━━ Records shown ━━

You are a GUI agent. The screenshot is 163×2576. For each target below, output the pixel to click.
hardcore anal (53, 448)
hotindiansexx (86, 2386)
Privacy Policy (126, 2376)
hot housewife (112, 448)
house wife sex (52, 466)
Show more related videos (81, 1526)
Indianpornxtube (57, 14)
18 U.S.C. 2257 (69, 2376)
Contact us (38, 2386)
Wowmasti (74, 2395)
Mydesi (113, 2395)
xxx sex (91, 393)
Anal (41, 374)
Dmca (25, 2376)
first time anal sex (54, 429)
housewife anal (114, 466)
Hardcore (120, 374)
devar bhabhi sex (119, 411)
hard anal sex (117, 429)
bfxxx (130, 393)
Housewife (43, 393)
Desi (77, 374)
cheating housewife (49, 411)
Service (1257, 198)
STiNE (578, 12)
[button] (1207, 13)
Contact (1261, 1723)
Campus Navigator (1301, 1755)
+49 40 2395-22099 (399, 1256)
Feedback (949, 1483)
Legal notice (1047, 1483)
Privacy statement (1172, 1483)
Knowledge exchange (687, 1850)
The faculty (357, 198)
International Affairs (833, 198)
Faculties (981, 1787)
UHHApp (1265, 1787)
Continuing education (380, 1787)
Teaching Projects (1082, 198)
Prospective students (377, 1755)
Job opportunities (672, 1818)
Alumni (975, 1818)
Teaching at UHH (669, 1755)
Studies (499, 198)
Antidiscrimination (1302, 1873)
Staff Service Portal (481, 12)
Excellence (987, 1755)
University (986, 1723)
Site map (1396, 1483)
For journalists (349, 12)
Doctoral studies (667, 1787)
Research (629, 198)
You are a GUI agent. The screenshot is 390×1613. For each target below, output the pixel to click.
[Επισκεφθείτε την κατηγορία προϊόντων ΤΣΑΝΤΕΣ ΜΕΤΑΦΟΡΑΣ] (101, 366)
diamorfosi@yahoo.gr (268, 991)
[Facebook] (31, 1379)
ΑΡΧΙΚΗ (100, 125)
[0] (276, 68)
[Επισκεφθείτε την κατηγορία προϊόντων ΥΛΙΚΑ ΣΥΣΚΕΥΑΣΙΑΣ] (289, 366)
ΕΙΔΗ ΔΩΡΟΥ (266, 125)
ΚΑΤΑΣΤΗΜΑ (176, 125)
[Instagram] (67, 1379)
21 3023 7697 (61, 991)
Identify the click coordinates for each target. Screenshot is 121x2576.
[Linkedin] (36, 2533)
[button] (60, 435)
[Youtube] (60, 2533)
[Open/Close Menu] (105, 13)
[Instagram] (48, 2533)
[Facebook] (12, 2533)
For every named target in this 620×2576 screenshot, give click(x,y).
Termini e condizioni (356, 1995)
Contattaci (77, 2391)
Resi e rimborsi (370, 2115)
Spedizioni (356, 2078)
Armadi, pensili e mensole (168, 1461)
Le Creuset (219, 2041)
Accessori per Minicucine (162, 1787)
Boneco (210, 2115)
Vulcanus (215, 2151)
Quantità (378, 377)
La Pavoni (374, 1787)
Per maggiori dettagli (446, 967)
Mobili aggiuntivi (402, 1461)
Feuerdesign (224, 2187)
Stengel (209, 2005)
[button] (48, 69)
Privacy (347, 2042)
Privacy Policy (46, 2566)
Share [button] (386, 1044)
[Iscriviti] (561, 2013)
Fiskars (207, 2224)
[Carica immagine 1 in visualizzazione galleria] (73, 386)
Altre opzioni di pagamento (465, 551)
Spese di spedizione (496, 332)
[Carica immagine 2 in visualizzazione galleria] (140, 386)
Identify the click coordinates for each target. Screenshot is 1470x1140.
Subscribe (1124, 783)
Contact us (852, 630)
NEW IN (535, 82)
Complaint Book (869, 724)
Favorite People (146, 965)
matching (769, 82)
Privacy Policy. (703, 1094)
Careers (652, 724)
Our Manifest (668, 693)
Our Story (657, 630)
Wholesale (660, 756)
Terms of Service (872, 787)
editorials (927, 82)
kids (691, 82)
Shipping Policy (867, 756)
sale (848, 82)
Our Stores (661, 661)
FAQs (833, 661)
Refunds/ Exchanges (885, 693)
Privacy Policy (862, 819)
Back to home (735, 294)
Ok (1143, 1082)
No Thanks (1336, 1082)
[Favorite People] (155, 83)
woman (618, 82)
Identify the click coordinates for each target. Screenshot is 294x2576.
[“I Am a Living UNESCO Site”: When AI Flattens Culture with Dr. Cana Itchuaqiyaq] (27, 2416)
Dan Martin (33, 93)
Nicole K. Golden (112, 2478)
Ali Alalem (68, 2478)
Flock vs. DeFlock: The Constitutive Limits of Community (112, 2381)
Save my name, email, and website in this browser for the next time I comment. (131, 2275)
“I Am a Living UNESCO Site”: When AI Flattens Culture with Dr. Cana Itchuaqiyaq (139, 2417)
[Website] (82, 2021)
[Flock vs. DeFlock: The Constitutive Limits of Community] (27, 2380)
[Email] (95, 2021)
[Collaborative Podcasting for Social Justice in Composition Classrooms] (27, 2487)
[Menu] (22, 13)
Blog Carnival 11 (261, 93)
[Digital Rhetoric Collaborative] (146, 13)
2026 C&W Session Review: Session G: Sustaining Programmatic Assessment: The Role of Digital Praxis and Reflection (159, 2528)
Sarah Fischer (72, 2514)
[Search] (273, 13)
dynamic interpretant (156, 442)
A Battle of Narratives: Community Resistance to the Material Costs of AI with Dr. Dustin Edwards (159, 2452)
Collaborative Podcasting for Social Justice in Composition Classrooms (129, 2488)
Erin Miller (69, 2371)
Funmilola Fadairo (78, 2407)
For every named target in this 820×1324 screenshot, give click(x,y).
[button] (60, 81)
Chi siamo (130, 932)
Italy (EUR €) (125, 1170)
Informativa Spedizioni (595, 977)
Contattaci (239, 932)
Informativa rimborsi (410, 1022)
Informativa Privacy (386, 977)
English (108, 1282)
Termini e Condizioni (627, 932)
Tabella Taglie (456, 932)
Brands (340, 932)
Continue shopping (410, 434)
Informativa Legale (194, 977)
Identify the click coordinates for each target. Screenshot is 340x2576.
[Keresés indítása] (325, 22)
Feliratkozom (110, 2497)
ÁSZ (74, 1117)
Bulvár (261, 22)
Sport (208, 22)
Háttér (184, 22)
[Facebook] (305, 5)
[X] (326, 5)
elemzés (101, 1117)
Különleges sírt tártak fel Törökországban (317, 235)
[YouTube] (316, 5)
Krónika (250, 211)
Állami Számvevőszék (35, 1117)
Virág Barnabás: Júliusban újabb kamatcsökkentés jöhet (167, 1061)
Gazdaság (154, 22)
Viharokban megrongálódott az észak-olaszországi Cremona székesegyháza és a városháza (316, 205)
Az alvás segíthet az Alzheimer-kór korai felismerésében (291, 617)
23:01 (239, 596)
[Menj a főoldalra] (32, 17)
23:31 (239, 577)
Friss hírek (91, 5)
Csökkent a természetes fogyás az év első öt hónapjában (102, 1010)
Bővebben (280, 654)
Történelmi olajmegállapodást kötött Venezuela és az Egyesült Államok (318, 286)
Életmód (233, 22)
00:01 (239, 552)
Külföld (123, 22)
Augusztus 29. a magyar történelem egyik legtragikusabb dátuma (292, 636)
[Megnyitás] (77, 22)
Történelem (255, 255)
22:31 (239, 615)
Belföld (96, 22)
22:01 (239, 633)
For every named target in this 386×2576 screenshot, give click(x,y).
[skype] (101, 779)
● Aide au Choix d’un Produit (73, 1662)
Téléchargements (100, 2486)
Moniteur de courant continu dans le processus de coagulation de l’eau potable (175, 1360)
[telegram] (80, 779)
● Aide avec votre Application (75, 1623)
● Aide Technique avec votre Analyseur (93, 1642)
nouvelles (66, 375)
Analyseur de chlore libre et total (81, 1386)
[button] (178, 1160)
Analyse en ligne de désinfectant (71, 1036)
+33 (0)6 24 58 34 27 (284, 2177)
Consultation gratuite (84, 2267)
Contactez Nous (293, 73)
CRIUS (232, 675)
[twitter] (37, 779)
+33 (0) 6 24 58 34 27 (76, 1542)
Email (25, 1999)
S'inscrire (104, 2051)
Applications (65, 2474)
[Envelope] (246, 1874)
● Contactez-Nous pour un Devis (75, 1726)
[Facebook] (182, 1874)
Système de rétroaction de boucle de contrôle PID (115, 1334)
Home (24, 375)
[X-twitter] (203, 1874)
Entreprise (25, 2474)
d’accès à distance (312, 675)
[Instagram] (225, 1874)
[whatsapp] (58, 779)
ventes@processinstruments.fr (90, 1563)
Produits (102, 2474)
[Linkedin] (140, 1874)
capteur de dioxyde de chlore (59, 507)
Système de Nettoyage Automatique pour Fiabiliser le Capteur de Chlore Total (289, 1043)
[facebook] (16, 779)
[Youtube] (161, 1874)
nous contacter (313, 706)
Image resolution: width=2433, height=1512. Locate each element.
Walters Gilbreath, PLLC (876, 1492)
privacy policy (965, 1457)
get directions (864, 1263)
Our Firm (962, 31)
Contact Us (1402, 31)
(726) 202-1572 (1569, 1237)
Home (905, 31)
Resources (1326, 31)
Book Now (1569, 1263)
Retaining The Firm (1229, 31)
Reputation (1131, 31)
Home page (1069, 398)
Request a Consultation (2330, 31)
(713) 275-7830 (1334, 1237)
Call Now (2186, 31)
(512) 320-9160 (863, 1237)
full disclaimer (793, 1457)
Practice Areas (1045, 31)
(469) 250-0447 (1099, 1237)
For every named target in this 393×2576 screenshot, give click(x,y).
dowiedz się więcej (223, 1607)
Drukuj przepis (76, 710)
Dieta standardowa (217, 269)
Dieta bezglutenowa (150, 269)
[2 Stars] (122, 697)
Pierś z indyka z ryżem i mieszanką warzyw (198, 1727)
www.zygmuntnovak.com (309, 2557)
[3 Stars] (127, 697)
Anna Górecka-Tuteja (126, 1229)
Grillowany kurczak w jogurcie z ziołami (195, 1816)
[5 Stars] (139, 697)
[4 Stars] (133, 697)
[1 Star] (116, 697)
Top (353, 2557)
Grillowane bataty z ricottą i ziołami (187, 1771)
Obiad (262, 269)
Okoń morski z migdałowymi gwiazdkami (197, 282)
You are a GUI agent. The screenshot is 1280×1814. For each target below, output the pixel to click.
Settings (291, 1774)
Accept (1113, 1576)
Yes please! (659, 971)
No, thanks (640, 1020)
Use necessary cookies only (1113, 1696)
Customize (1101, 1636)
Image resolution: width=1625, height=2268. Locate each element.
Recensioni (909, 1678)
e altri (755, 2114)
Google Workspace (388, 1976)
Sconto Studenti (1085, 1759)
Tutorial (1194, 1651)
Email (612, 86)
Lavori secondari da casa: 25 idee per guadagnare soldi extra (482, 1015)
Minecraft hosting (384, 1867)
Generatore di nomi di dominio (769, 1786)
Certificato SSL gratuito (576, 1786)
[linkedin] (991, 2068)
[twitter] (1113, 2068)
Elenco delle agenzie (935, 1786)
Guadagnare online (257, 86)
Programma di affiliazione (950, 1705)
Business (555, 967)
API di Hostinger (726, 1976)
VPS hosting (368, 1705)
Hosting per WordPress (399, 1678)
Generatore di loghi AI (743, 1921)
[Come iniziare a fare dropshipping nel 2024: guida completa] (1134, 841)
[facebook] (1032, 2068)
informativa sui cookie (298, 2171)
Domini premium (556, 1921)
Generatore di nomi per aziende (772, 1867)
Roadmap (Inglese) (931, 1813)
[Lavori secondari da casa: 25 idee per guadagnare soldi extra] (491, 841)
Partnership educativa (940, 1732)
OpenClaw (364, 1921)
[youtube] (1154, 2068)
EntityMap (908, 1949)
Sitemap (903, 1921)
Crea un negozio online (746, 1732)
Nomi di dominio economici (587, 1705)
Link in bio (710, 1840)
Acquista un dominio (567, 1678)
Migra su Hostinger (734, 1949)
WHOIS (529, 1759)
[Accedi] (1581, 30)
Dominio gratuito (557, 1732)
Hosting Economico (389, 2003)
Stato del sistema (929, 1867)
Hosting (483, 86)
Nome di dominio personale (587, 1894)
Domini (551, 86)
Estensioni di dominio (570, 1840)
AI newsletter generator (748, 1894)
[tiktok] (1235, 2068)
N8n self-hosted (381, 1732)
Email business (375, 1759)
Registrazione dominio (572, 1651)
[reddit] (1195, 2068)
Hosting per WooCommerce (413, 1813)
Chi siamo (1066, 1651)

━━━

Assignment: The lines above from the one containing "Itchuaqiyaq (139, 2417)" through the one containing "[Digital Rhetoric Collaborative] (146, 13)" are to be set down exactly, and no others.

Problem solution:
“I Am a Living UNESCO Site”: When AI Flattens Culture with Dr. Cana Itchuaqiyaq (139, 2417)
[Website] (82, 2021)
[Flock vs. DeFlock: The Constitutive Limits of Community] (27, 2380)
[Email] (95, 2021)
[Collaborative Podcasting for Social Justice in Composition Classrooms] (27, 2487)
[Menu] (22, 13)
Blog Carnival 11 (261, 93)
[Digital Rhetoric Collaborative] (146, 13)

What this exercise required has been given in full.